# [What is expected]
Print, exactly as given, each line of the data from the line containing "Viewport: 407px width, 567px height." up to and including its last line.

Information given below:

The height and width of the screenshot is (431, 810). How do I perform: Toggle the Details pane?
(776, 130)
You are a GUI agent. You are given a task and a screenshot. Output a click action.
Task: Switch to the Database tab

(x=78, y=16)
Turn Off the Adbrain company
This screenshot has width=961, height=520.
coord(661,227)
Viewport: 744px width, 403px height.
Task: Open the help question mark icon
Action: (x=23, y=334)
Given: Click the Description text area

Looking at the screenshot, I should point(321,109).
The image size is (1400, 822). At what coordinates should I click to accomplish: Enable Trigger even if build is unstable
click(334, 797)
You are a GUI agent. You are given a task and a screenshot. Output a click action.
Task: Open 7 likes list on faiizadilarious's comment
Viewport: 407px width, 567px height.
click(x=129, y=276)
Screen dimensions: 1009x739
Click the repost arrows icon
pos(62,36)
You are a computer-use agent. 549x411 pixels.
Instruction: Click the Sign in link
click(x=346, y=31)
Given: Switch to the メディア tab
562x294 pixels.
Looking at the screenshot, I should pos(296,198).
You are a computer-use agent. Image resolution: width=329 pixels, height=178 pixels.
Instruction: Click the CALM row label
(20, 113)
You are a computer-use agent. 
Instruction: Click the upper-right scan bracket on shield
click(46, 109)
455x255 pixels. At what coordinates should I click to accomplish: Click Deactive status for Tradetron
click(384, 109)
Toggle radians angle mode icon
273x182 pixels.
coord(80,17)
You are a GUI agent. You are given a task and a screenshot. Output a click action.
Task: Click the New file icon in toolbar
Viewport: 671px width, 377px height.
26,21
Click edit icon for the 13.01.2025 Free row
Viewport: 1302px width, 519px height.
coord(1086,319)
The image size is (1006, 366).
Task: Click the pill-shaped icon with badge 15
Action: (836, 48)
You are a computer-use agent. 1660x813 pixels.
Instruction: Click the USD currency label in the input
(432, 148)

End of Information given.

# [Result for this exercise]
Viewport: 407px width, 567px height.
click(x=129, y=276)
Screen dimensions: 1009x739
Click the repost arrows icon
pos(62,36)
You are a computer-use agent. 549x411 pixels.
Instruction: Click the Sign in link
click(x=346, y=31)
Given: Switch to the メディア tab
562x294 pixels.
Looking at the screenshot, I should pos(296,198).
You are a computer-use agent. Image resolution: width=329 pixels, height=178 pixels.
Instruction: Click the CALM row label
(20, 113)
You are a computer-use agent. 
Instruction: Click the upper-right scan bracket on shield
click(46, 109)
455x255 pixels. At what coordinates should I click to accomplish: Click Deactive status for Tradetron
click(384, 109)
Toggle radians angle mode icon
273x182 pixels.
coord(80,17)
You are a GUI agent. You are given a task and a screenshot. Output a click action.
Task: Click the New file icon in toolbar
Viewport: 671px width, 377px height.
26,21
Click edit icon for the 13.01.2025 Free row
Viewport: 1302px width, 519px height.
coord(1086,319)
The image size is (1006, 366).
Task: Click the pill-shaped icon with badge 15
Action: (836, 48)
You are a computer-use agent. 1660x813 pixels.
Instruction: Click the USD currency label in the input
(432, 148)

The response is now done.